The workspace is split so that maabarium-core can be built and tested independently of the Tauri desktop shell.

Core Loop (`engine.rs`)

for iteration in 1..=max_iterations {
    branch = experiment_branch_name(iteration)
    proposal = council.propose(context, metrics)
    workspace = git.apply_proposal(branch, proposal, reusable_workspace)
    result = timeout(evaluator.evaluate(proposal, EvaluationContext { workspace_path: workspace }))
    if result.weighted_total > baseline + min_improvement:
        git.create_branch_at_workspace_head(workspace, branch)
        git.promote_branch(branch)   // fast-forward main
        baseline = result.weighted_total
        outcome = promoted
    else:
        git.detach_experiment_workspace(workspace)
        outcome = rejected
    persistence.log_experiment(result, outcome)
}

Key design decisions:

CancellationToken (from tokio-util) drives graceful shutdown on Ctrl-C
Every fallible step uses continue with a tracing::warn! — no panics in production paths
tokio::time::timeout enforces per-experiment wall-clock limits
All results persist to SQLite with the engine's explicit promotion outcome
Detached experiment worktrees are reused across iterations when safe, then cleaned up once at the end of the run
Experiment branch refs are materialized only on promoted iterations; rejected runs stay as detached worktree state and never create branch history
The CLI prints an end-of-run timing summary aggregated from per-phase engine instrumentation
Sandbox snapshot materialization uses a dedicated workspace materializer with macOS clone-on-write support where available and a portable copy fallback everywhere else

Module Guide

Module	Responsibility
`blueprint`	TOML config parsing + validation
`engine`	Keep-winner loop orchestration
`agent`	Single Agent + Council (multi-agent debate)
`git_manager`	git2 operations, reusable detached experiment worktrees, all wrapped in `spawn_blocking`
`llm/`	LLMProvider trait, Ollama backend, OpenAI-compat backend, ModelPool with routing + rate limiting
`evaluator/`	Evaluator trait, ExperimentResult, PromptEvaluator
`metrics`	Weighted scoring, improvement detection, normalization
`persistence`	SQLite read/write (WAL mode, parameterised queries)
`error`	Typed error enums via `thiserror`

git2 / Async Mismatch

git2 (libgit2 bindings) is synchronous and not designed for async Tokio tasks.

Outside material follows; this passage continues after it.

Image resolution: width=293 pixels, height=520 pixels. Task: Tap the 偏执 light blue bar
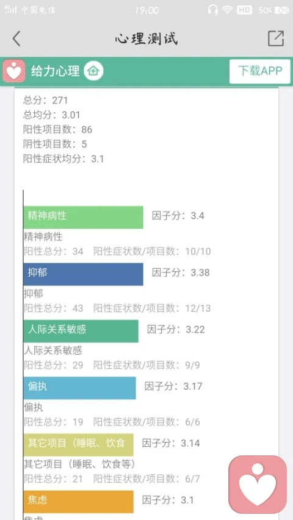(80, 388)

All git2 calls in git_manager.rs are wrapped in tokio::task::spawn_blocking to prevent stalling the Tokio executor. This is the standard pattern for calling blocking code from async Rust.

LLM Abstraction

The LLMProvider trait decouples the engine from any specific LLM backend:

#[async_trait]
pub trait LLMProvider: Send + Sync {
    async fn complete(&self, request: &CompletionRequest) -> Result<CompletionResponse, LLMError>;
    fn provider_name(&self) -> &str;
    fn model_name(&self) -> &str;
}

Implementations:

OllamaProvider — calls Ollama REST API (POST /api/generate) via reqwest
OpenAICompatProvider — generic OpenAI-compatible endpoint (OpenAI, Groq, OpenRouter, DeepSeek, xAI, compatible gateways)
AnthropicProvider — native Anthropic Messages API client
GeminiProvider — native Gemini generateContent API client
ModelPool — wraps one or more providers, enforces per-model request pacing, and supports explicit or round_robin blueprint assignment

No external ollama-rs crate is used; the Ollama REST API is called directly.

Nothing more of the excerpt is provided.